Collected data entries:
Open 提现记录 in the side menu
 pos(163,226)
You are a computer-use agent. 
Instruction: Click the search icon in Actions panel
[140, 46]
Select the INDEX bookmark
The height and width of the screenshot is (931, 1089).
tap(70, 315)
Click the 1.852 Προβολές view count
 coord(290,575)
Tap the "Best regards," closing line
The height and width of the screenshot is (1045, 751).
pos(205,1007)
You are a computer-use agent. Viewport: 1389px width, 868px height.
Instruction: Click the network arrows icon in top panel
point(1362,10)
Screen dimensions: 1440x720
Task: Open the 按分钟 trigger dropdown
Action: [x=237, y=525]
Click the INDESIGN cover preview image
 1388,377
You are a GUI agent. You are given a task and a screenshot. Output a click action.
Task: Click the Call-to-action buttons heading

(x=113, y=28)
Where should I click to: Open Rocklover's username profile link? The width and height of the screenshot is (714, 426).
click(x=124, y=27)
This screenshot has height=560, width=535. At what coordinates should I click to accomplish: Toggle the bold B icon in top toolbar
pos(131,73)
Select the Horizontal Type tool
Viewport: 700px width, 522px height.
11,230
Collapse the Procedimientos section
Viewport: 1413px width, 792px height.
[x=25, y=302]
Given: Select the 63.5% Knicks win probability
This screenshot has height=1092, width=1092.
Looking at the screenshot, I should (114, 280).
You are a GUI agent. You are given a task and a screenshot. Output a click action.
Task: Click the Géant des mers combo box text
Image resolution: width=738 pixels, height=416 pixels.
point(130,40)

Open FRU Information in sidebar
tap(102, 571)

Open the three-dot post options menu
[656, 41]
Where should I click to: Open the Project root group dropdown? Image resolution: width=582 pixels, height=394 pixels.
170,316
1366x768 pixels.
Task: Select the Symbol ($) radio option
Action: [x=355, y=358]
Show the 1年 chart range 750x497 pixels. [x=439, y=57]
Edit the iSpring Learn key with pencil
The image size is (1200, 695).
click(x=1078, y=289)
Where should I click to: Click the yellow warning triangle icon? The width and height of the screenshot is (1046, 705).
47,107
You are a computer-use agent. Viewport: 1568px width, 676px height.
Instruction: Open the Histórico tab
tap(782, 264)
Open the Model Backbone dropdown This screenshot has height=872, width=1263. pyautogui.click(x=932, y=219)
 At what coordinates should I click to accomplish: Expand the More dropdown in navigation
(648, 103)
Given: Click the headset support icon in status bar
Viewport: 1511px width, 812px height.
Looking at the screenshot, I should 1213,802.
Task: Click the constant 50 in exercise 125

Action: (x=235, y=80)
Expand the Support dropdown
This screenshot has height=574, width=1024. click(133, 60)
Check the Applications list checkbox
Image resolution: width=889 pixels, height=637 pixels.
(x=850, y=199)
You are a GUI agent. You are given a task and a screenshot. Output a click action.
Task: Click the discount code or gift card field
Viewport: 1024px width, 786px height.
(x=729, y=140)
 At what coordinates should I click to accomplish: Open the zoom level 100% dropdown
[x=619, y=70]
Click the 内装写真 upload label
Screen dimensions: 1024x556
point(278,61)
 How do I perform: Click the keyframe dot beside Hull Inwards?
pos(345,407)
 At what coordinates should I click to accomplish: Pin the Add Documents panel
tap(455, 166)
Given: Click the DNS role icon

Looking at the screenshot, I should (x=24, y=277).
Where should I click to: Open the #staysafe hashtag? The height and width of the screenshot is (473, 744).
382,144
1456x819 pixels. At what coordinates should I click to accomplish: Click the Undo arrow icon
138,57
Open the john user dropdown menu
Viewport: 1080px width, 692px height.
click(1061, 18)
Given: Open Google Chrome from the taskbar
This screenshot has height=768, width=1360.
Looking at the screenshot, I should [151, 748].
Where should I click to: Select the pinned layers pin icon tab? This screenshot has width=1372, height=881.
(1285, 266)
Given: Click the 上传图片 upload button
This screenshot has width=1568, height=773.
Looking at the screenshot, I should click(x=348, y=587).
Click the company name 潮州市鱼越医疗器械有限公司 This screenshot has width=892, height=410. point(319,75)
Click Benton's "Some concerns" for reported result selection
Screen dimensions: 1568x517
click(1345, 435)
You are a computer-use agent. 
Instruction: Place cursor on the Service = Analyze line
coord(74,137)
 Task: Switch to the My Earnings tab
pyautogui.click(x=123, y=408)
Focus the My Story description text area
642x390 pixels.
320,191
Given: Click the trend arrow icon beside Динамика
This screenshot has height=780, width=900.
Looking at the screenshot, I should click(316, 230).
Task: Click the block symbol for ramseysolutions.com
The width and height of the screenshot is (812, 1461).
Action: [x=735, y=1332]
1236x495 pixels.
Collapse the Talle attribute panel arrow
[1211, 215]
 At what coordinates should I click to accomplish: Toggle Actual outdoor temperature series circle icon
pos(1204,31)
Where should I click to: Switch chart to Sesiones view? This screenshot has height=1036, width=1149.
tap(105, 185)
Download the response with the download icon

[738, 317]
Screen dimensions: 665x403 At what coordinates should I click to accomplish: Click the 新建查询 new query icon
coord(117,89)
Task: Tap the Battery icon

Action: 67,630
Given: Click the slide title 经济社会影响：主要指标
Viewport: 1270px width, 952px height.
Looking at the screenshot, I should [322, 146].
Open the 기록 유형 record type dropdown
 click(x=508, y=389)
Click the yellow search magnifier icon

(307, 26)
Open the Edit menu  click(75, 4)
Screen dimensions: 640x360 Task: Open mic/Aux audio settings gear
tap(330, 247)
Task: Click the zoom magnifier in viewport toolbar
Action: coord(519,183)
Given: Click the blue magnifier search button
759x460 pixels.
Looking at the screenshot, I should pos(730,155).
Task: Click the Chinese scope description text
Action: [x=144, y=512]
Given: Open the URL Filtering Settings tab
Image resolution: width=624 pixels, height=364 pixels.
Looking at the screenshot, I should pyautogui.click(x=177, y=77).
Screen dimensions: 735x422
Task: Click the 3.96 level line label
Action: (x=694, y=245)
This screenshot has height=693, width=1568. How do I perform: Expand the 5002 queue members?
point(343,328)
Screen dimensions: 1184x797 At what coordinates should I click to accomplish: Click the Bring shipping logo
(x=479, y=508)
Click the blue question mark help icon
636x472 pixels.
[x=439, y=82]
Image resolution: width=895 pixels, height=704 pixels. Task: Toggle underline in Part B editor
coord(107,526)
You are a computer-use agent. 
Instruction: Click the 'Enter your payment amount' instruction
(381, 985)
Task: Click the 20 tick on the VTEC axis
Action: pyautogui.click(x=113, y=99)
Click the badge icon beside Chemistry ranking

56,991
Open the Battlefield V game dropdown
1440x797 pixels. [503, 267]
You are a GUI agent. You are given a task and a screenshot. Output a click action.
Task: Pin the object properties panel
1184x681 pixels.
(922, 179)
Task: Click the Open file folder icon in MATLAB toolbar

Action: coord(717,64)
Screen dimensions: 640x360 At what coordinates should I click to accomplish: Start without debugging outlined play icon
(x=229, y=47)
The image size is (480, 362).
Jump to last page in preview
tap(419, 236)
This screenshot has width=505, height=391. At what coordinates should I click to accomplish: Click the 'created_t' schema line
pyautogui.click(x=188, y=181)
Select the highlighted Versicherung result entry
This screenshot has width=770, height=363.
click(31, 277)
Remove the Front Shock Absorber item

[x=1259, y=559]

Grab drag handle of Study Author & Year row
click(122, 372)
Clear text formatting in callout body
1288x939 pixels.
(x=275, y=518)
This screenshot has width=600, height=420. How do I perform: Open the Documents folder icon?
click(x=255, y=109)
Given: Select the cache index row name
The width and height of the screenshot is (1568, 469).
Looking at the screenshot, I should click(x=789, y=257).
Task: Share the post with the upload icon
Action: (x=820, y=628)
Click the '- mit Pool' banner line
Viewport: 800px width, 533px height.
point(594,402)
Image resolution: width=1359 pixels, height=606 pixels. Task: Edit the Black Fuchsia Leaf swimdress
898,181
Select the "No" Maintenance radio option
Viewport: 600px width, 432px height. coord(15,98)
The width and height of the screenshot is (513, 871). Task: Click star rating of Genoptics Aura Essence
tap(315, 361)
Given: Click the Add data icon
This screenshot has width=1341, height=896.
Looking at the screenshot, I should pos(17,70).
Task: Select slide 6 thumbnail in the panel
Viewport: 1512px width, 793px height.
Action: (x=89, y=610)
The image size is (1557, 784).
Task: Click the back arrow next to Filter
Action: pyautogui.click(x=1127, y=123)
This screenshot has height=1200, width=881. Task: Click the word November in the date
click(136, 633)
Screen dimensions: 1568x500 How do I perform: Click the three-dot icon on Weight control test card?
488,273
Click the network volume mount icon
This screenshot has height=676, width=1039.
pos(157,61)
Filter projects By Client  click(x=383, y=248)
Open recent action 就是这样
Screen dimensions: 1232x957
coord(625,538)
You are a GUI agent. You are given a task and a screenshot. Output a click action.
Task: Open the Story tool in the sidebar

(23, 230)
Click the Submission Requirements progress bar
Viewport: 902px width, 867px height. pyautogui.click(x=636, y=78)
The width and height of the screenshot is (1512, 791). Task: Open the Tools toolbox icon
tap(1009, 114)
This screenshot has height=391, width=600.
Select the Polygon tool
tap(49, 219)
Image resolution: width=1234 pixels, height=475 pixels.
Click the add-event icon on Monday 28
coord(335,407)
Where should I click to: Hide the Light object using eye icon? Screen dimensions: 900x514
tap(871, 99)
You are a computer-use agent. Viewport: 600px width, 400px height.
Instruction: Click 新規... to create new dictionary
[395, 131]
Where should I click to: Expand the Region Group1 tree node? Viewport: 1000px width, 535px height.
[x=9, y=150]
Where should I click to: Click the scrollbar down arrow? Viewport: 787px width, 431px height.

▸ **PROBLEM DETAILS**: All that is wanted is the lines from the one containing "Click the add-event icon on Monday 28" through the last line of the records, restated word for word.

▸ **TASK SOLUTION**:
Click the add-event icon on Monday 28
coord(335,407)
Where should I click to: Hide the Light object using eye icon? Screen dimensions: 900x514
tap(871, 99)
You are a computer-use agent. Viewport: 600px width, 400px height.
Instruction: Click 新規... to create new dictionary
[395, 131]
Where should I click to: Expand the Region Group1 tree node? Viewport: 1000px width, 535px height.
[x=9, y=150]
Where should I click to: Click the scrollbar down arrow? Viewport: 787px width, 431px height.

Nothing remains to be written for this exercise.